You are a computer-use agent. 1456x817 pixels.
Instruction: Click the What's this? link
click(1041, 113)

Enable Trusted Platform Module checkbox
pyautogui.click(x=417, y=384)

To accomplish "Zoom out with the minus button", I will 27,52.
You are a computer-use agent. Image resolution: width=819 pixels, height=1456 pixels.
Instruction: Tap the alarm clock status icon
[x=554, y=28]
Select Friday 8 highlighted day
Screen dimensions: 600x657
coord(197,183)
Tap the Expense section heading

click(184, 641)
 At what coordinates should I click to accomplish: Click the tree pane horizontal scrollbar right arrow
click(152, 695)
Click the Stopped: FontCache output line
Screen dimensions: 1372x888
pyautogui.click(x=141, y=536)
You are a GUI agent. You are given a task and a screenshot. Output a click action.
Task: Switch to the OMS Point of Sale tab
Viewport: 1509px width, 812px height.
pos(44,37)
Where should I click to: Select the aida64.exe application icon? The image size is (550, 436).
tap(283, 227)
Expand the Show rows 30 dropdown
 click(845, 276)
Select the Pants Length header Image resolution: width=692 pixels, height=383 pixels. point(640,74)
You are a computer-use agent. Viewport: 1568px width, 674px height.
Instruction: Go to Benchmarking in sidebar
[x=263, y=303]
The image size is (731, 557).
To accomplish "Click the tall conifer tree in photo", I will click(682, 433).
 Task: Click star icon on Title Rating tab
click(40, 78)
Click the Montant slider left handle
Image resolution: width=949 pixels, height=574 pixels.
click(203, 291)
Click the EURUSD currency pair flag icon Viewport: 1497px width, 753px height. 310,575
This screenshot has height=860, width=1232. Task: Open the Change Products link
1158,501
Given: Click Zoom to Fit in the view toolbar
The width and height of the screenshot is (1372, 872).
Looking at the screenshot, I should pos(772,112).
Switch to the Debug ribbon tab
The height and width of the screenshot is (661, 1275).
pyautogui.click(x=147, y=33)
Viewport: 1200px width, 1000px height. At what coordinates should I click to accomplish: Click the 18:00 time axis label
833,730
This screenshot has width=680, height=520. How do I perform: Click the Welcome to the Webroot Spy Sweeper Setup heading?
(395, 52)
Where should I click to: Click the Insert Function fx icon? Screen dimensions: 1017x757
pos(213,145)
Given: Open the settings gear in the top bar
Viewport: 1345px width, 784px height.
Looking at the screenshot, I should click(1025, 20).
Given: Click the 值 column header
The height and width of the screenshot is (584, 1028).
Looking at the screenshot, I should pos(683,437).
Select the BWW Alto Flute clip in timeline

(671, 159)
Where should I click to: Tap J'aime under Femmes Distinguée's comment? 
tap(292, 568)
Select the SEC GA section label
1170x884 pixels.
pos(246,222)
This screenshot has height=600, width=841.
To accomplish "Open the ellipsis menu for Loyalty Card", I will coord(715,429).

-------

## Your goal:
All of the records above are to be printed again exactly as they appear.

## Your response:
You are a computer-use agent. 1456x817 pixels.
Instruction: Click the What's this? link
click(1041, 113)

Enable Trusted Platform Module checkbox
pyautogui.click(x=417, y=384)

To accomplish "Zoom out with the minus button", I will 27,52.
You are a computer-use agent. Image resolution: width=819 pixels, height=1456 pixels.
Instruction: Tap the alarm clock status icon
[x=554, y=28]
Select Friday 8 highlighted day
Screen dimensions: 600x657
coord(197,183)
Tap the Expense section heading

click(184, 641)
 At what coordinates should I click to accomplish: Click the tree pane horizontal scrollbar right arrow
click(152, 695)
Click the Stopped: FontCache output line
Screen dimensions: 1372x888
pyautogui.click(x=141, y=536)
You are a GUI agent. You are given a task and a screenshot. Output a click action.
Task: Switch to the OMS Point of Sale tab
Viewport: 1509px width, 812px height.
pos(44,37)
Where should I click to: Select the aida64.exe application icon? The image size is (550, 436).
tap(283, 227)
Expand the Show rows 30 dropdown
 click(845, 276)
Select the Pants Length header Image resolution: width=692 pixels, height=383 pixels. point(640,74)
You are a computer-use agent. Viewport: 1568px width, 674px height.
Instruction: Go to Benchmarking in sidebar
[x=263, y=303]
The image size is (731, 557).
To accomplish "Click the tall conifer tree in photo", I will click(682, 433).
 Task: Click star icon on Title Rating tab
click(40, 78)
Click the Montant slider left handle
Image resolution: width=949 pixels, height=574 pixels.
click(203, 291)
Click the EURUSD currency pair flag icon Viewport: 1497px width, 753px height. 310,575
This screenshot has height=860, width=1232. Task: Open the Change Products link
1158,501
Given: Click Zoom to Fit in the view toolbar
The width and height of the screenshot is (1372, 872).
Looking at the screenshot, I should pos(772,112).
Switch to the Debug ribbon tab
The height and width of the screenshot is (661, 1275).
pyautogui.click(x=147, y=33)
Viewport: 1200px width, 1000px height. At what coordinates should I click to accomplish: Click the 18:00 time axis label
833,730
This screenshot has width=680, height=520. How do I perform: Click the Welcome to the Webroot Spy Sweeper Setup heading?
(395, 52)
Where should I click to: Click the Insert Function fx icon? Screen dimensions: 1017x757
pos(213,145)
Given: Open the settings gear in the top bar
Viewport: 1345px width, 784px height.
Looking at the screenshot, I should click(1025, 20).
Given: Click the 值 column header
The height and width of the screenshot is (584, 1028).
Looking at the screenshot, I should pos(683,437).
Select the BWW Alto Flute clip in timeline

(671, 159)
Where should I click to: Tap J'aime under Femmes Distinguée's comment? 
tap(292, 568)
Select the SEC GA section label
1170x884 pixels.
pos(246,222)
This screenshot has height=600, width=841.
To accomplish "Open the ellipsis menu for Loyalty Card", I will coord(715,429).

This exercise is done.